INSTRUCTIONS FOR THE TASK:
Give back the lines below verbatim, omitting all pictures.

------------------------------

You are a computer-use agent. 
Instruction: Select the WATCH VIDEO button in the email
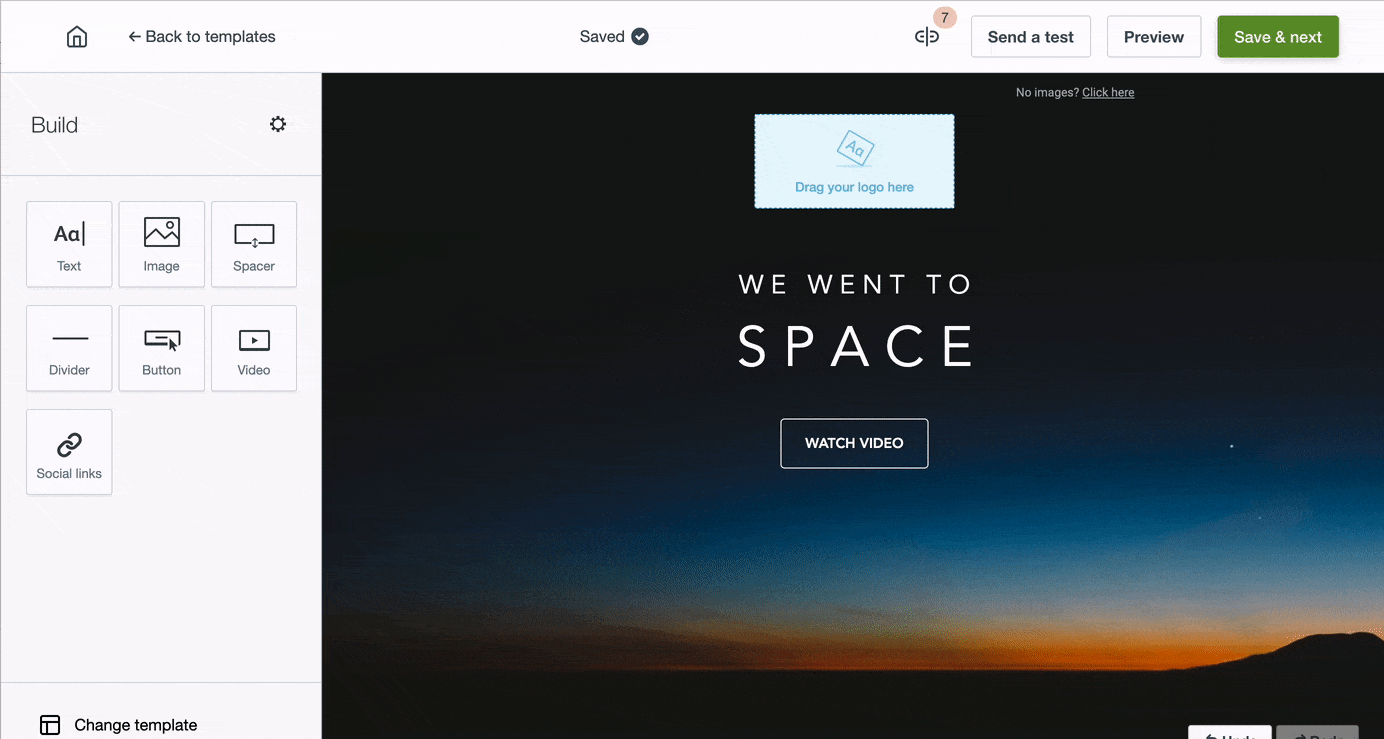(854, 443)
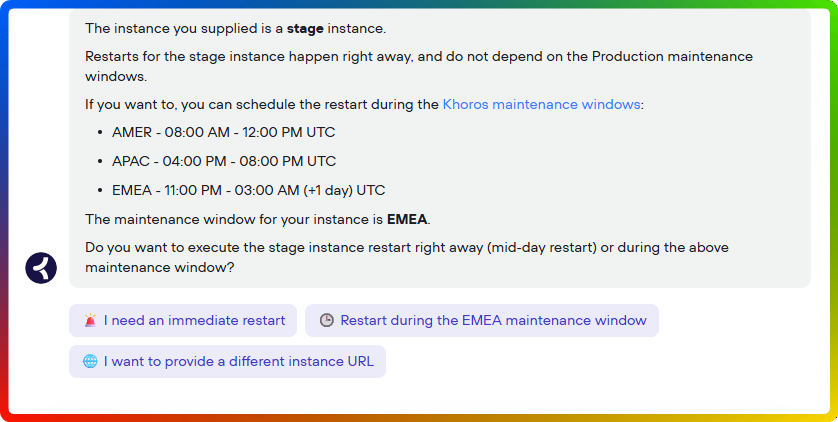The height and width of the screenshot is (422, 838).
Task: Click the chatbot avatar icon
Action: [41, 267]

------------------------------

REPLY:
You are a computer-use agent. 
Instruction: Select the WATCH VIDEO button in the email
(854, 443)
The height and width of the screenshot is (422, 838).
Task: Click the chatbot avatar icon
Action: [41, 267]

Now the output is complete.